*Short exercise A*.
From the ESPN staff memo, copy the passage that begins at "Employees in this" and stops after "have any questions.", putting "round" in place of "wave" everywhere it appears.
*Short exercise B*.
According to the ESPN staff memo, by when will the next wave of notifications be completed?

*Passage to read*.
☆ ☆ ☆ ☆ ☆ ☆ ☆
As Bob Iger previously said, Disney is reducing its workforce by approximately 7,000 jobs as part of a strategic and streamlined realignment. Today I am sharing the difficult news that we are beginning to notify ESPN employees whose positions are impacted.

As we advance as a core segment of Disney, with operational control and financial responsibility, we must further identify ways to be efficient and nimble. We will continue to focus our workforce on initiatives that are most closely aligned with our critical priorities and emphasize decision-making and responsibility deeper into the organization. That said, I do not want to minimize the enormous toll of saying goodbye to dedicated colleagues that have worked tirelessly to strengthen ESPN and deliver for sports fans. The people of ESPN, and their constant resolve to get the job done, to excel and to innovate, have built this place. We will act with compassion, respect for our colleagues, and professionalism as we face these hard circumstances.

Employees in this wave will hear from their leader and HR partner this week. We will have another wave of notifications that will be completed by the start of the summer for those that are not in front-facing talent roles.

To those that will be leaving ESPN, I want to thank you for your many contributions and reinforce that the company is here to support you during this challenging transition. Please reach out to your HR Partner if you have any questions.
☆ ☆ ☆ ☆ ☆ ☆ ☆
*Data extract*.

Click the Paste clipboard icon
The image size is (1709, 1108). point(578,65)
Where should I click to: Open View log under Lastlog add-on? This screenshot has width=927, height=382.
☆ ☆ ☆ ☆ ☆ ☆ ☆
*Exercise result A*.
Employees in this round will hear from their leader and HR partner this week. We will have another round of notifications that will be completed by the start of the summer for those that are not in front-facing talent roles.

To those that will be leaving ESPN, I want to thank you for your many contributions and reinforce that the company is here to support you during this challenging transition. Please reach out to your HR Partner if you have any questions.

*Exercise result B*.
By the start of the summer.